The variation of pitch with pressure is shown in blue and over much of its range it was close to linear as shown by the pink line. This linear characteristic over a significant range of pressure (at least a factor of two in this case) is similar for virtually all flue pipes, and in a general sense it confirms the theoretical results of Fletcher  and other workers. Below the linear region pipes cease to speak at all whereas above it their behaviour becomes unstable and less predictable, the pipe often flying suddenly to the octave (second harmonic) for an open pipe and to the twelfth (third harmonic) for a stopped one.
Obviously, the pressure variations induced by a tremulant must be constrained to lie within the linear region of the curve if the pipes are not to be thrown off speech, and then the frequency of the fundamental (the first harmonic) is related to instantaneous pressure by a straight-line equation of the form:
f = kp + c
where f is frequency, p is pressure and k and c are constants. For the pipe used for the experiment the values of k and c were obtained from measurements on the graph to give the empirical equation below, f being in Hz and p in mm wg:
f = 0.0829p + 170.2 (for p in the range 50 < p < 110 mm wg)
This form of the equation is useful as an add-on to a wind system model in any type of digital simulation but particularly in additive synthesis and physical modelling. However the numerical values of the constants will of course vary from pipe to pipe, but one can also dream up other values to try out various “invented” effects.
Because of the linear relationship between frequency and pressure, it might be supposed that the shape of the modulation waveform describing frequency deviations away from the static (untremulated) frequency will be the same in detail as that of the pressure waveform describing pressure deviations away from the static pressure. If this was so then the typical pressure waveshapes shown earlier in Figure 3 will also apply to the corresponding frequency waveshapes. In practice the pipe frequencies will be additionally perturbed by random or chaotic effects such as turbulence superimposed on the tremulant pressure waves, and these are discussed later in relation to amplitude modulations.
As well as the fundamental frequency we also need to look at the frequency deviations of the various harmonics making up the sound of a given pipe.

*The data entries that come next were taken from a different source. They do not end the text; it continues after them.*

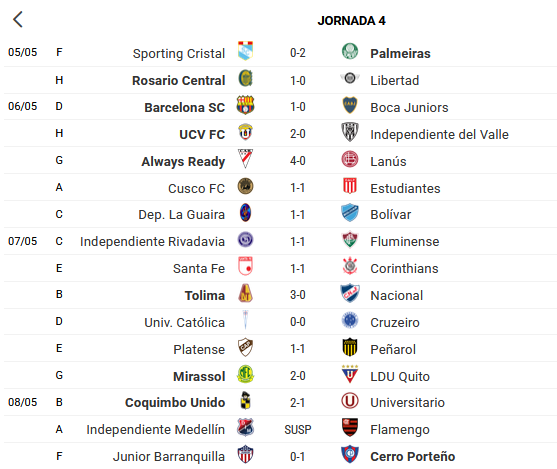Open the Independiente del Valle team link
The image size is (557, 469).
click(x=439, y=135)
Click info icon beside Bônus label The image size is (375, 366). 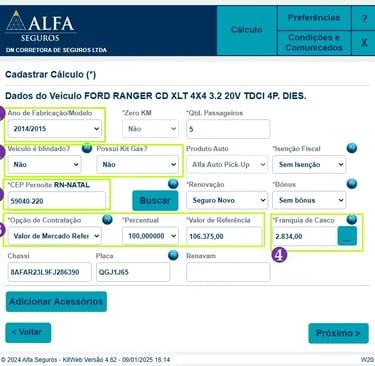(352, 184)
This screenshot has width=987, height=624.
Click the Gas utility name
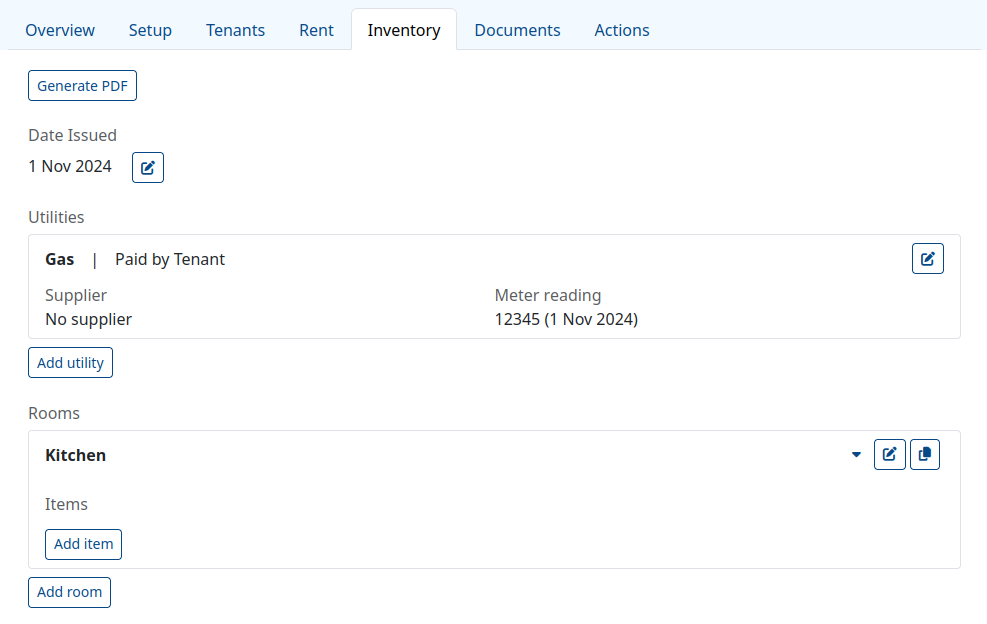60,259
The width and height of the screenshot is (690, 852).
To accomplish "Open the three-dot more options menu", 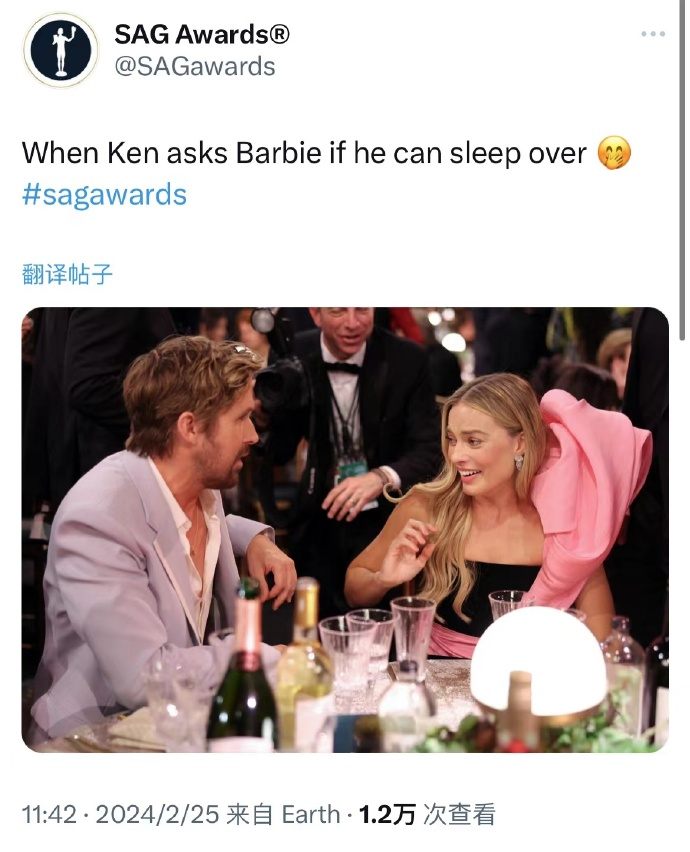I will tap(653, 34).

The frequency fn of the nth harmonic (n starts at 1 for the fundamental) is given by:
fn = nf = n(kp + c)
This shows that the constant of proportionality, k, relating frequency to pressure for the fundamental becomes nk for any harmonic above the fundamental because it is multiplied by the order of the harmonic n. In other words, the higher the harmonic, the greater its tremulated frequency swing compared to the fundamental in order that the necessary relationships between the harmonics are preserved. Thus if the fundamental is shifted by 5 Hz, say, at any instant during the tremolo cycle, then the third harmonic will be shifted by 15 Hz at the same instant and so on for all other harmonics. This has implications for the depth of tremulant which needs to be used for different types of flue pipes in order for the effects to be subjectively satisfactory. For instance, a theatre organ tibia has very limited harmonic development , and to evoke a perception of deep, throbbing vibrato in such a stop it is necessary to “swing” its fundamental frequency by a relatively large amount. However if such a deep tremulant was applied to stops with many more harmonics such as strings, their upper harmonics (and amplitudes) would wobble around to such an extent that the effect would be ludicrous, assuming the pipes continued to speak at all. The same would apply to delicate colour reeds such as the vox humana. This is one reason why the tibias ideally need their own tremulant in a theatre organ and therefore why these instruments often have several tremulant tabs (another reason is the almost insatiable wind demand of a tibia rank).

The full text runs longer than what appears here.